Candi Borobudur sebagai Mandala (Bag. II)
oleh: Daud Aris Tanudirjo
Candi Borobudur sebagai mandala juga dapat diperluas menjadi tatanan hubungan kekuasaan dan kewilayahan. Dalam konteks ini, lingkaran mandala menjadi bagian tak terpisahkan dari kosmogoni Hindu dan Buddha, yang membayangkan jagat raya terdiri atas tujuh lingkaran lautan dan tujuh daratan yang berselang-seling. Menurut Heine-Geldern (1982), konsep kosmologis ini telah menjadi dasar bagi tatanan kekuasaan maupun kewilayahan banyak kerajaan-kerajaan Hindu-Buddha di Asia Tenggara. Ia membayangkan setiap kerajaan akan memiliki maharaja yang menjadi pusat kekuasaan dan berkedudukan di pusat wilayah.
Sebagai pemimpin utama, maharaja akan dikelilingi sejumlah pejabat yang sebagian tentunya adalah para penguasa wilayah bawahan yang berada di sekitar pusat kerajaan. Struktur hubungan inilah yang kemudian dipahami juga sebagai konsep mandala. Dalam konteks ini, Wolter (1982) memahami mandala sebagai “lingkaran para raja” yang mendukung atau bersekutu dengan maharaja dalam suatu kerajaan tertentu. Karena setiap raja (bawahan) memiliki wilayah kekuasaannya sendiri-sendiri, meskipun dengan batasan yang tidak tegas, maka mandala juga bermakna geografis (baca Kulke, 1986; Christie, 1986).

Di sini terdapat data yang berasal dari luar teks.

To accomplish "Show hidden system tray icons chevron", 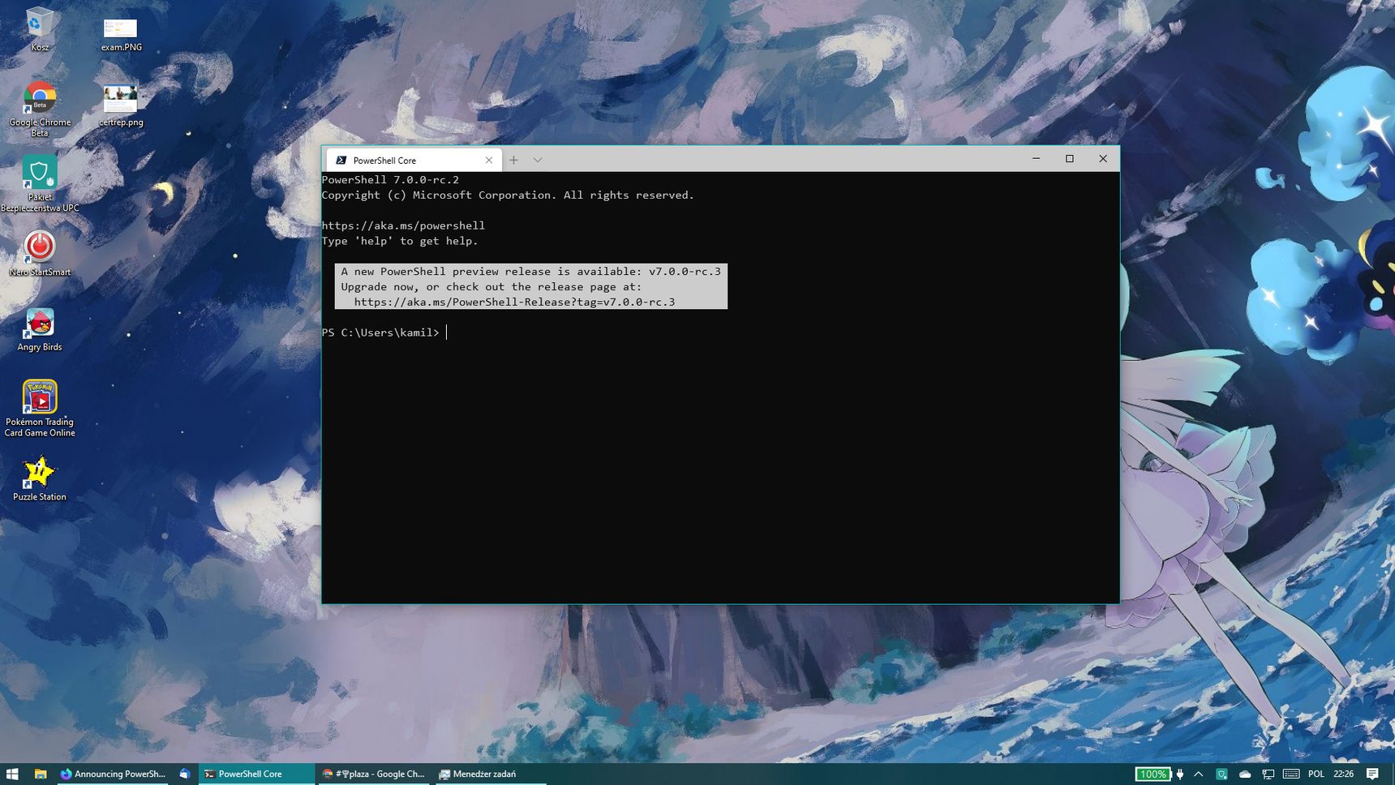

Namun, Christie (1986) secara kritis menekankan perlunya membedakan antara bhumi dan mandala. Bhumi adalah wilayah yang benar-benar dikuasai secara politis dan administratif oleh raja yang sedang bertahta, sehingga menjadi inti atau pusat kerajaan seperti dalam ungkapan i bhumi Mataram atau bhumi Kadiri. Pengertian ini tentu tidak sama dengan mandala yang berarti seluruh wilayah yang didaku di bawah kekuasaan kerajaan itu. Jadi, mandala mencakup daerah inti (bhumi) dan daerah pinggiran yang tidak sepenuhnya dikuasai oleh raja. Dengan demikian, mandala lebih baik diartikan sebagai kesatuan wilayah inti dan pinggiran yang saling berinteraksi.